There are several proposals regarding how this single entity authority would work, and this type of structure has become necessary with other large social justice causes in the past, so the interest groups involved with veterans’ issues will approach it in a similar manner.
The other response that has come out of the combination of the recent media attention and the survey data on this continued horrible trend of suicide within the veteran population is, an effort termed by the federal government as being more “aggressive” in their procedures in getting these veterans into VA offered services.
Unfortunately, there is no hard data on the root cause of the rise in the suicide rate for veterans. The suicide rate could correspond with untreated mental and emotional trauma from being in combat. It could also be in response to the changes from when a soldier has to adjust to being back in their home or in their community; and the transition to being back in that scenario after being away for several months to a few years can be overwhelming.
In addition, the rise in this rate could be tied to any number of combinations of these issues coupled with the isolation that many veterans deal with upon their return home from active duty. The study data also indicates that difficult economic times may be a contributing factor in causing that transition home to be more challenging which leads to depression and then to suicide.
A large number of the suicides take place within three years of the veteran being out of military service. It is also not completely correlated to those who served in active forward areas or combat zones. The study data shows that military service members serving in other capacities have a tendency to take their own life. In a piece done by the LA Times where they interviewed military officers about the findings, the consensus is that there is no way to understand why these terrible events take place.
In my view, the numbers of veterans that take their own life both shocked and saddened me. The importance of mental health services for these service men and women becomes absolutely critical for them to be able to survive the transition from active duty to the civilian life. The human need for connection suggests that the VA should increase their capacity for holding support groups in communities more actively to support our veterans.

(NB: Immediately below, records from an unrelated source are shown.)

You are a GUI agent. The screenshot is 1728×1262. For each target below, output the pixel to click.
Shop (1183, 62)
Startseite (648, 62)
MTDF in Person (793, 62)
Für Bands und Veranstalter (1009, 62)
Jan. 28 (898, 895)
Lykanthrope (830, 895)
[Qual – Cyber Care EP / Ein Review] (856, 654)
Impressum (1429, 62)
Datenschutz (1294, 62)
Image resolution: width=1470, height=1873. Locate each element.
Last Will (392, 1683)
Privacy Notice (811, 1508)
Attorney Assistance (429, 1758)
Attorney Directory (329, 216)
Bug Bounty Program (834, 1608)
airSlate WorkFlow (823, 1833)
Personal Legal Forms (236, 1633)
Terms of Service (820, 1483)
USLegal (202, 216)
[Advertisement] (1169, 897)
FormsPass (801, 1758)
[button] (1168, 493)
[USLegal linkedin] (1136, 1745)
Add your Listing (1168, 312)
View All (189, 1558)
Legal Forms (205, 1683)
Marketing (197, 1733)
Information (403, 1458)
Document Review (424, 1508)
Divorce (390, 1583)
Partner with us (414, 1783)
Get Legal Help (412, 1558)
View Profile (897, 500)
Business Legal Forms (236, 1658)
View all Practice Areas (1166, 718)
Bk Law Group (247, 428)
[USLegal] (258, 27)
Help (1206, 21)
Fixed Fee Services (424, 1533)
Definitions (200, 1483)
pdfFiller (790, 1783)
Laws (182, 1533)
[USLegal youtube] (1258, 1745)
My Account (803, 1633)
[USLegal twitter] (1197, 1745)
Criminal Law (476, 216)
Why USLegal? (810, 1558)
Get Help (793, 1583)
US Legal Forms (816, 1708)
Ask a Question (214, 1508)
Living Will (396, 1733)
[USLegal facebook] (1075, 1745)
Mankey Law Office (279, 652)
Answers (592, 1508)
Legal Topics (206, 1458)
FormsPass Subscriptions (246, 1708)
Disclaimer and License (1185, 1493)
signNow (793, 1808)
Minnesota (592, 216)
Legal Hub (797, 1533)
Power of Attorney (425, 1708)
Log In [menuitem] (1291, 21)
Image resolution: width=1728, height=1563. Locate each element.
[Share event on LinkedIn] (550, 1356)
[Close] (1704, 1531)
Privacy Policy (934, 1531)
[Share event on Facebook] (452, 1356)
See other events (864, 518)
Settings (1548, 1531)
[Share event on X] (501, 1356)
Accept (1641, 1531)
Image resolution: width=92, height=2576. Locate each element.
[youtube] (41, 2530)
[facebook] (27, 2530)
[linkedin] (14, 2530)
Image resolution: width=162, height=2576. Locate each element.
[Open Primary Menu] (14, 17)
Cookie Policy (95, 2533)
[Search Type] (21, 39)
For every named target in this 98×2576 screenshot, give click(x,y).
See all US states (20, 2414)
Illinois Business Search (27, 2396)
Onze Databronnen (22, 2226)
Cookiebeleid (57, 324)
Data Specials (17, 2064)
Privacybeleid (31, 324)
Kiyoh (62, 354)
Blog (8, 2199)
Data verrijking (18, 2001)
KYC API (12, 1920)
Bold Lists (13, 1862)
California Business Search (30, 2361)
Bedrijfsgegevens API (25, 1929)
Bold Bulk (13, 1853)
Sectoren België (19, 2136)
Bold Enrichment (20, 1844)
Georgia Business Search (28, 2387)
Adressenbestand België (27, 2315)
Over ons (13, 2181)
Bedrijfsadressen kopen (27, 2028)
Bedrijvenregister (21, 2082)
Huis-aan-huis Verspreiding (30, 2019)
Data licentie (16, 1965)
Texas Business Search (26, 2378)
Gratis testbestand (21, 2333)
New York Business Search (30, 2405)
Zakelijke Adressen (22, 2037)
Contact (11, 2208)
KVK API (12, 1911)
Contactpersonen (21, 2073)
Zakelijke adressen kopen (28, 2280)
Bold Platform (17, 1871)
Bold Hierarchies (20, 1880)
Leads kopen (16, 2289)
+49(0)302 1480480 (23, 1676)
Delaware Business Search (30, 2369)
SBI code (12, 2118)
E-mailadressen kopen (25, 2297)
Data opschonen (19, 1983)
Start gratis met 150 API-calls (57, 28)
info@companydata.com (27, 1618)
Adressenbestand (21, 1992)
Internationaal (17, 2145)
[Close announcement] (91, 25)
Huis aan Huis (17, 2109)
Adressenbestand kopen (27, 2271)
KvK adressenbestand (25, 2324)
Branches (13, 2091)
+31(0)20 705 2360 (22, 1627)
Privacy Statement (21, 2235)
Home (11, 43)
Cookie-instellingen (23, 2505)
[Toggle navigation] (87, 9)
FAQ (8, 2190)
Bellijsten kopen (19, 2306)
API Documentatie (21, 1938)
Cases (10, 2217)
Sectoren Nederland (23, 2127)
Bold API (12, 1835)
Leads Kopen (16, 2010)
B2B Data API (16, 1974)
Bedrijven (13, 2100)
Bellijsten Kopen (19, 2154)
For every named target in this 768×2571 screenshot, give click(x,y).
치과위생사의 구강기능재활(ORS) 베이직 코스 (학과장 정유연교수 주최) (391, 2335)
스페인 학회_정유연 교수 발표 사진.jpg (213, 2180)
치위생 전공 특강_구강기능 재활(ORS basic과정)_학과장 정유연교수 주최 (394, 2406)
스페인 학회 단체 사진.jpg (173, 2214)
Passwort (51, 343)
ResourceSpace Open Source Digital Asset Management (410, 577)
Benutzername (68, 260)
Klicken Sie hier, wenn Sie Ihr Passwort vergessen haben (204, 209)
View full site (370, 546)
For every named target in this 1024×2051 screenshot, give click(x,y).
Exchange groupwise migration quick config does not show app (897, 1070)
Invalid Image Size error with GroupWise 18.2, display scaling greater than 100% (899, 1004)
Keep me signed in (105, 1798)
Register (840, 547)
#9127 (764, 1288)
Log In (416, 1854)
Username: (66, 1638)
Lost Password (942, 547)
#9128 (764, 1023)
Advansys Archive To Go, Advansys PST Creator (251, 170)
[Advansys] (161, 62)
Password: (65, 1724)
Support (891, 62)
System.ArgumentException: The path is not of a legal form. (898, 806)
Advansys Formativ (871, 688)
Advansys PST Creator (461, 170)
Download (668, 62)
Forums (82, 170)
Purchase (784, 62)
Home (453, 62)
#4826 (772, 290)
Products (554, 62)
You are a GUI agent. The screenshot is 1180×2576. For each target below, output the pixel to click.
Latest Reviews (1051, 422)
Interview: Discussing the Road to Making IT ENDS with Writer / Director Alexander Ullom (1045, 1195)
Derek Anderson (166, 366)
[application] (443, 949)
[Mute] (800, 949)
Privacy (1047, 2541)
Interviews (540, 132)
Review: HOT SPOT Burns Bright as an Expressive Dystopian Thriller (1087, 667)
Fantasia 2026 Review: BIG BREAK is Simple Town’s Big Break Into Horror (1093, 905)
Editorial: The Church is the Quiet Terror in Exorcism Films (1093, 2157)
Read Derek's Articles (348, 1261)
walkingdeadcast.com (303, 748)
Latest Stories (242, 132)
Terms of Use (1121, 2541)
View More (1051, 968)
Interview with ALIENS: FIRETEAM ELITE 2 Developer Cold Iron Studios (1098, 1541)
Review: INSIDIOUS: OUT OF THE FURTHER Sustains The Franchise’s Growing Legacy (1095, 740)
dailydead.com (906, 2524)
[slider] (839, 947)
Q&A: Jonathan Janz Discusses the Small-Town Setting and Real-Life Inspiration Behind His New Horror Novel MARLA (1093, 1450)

Furthermore, the indication that economic conditions could be a major contributing factor to the suicide rate in veterans suggests that more effective job placement is needed. The other component to that is, in many cases, more robust job training programs to help provide new skill sets to our veterans to compete in an ever-changing job market.
The root of the issue is mental and emotional, it stems from places in the human psyche that we may never fully understand. It is a stark reminder of the true cost of war and the emotional scars it can leave on these brave men and women. It is a reminder of the “dog eat dog” world where everybody is out there with their own self-interest in mind. A soldier coming from an environment where he or she was used to having fellow soldiers to lean on, would find that transition especially isolative. That leads to a scenario where we have twenty of these tragic suicides a day.
If you are interested in finding out more about how you can help the veterans of military service to better transition into your neighborhood or your community, please contact your local VA office, your local Congressional representatives, or your local American Legion office. Those of you who are reading this and have served our country in military service of any kind, I thank you for your service. If you are reading this, and your family has suffered through the suicide of a family member, you are in my prayers.
It is time for action, it is time for us to step up and help so that our military veterans can return home to move forward into active and productive lives. Some may think this is impossible, but I believe that in America anything is possible because of the compassion of our people.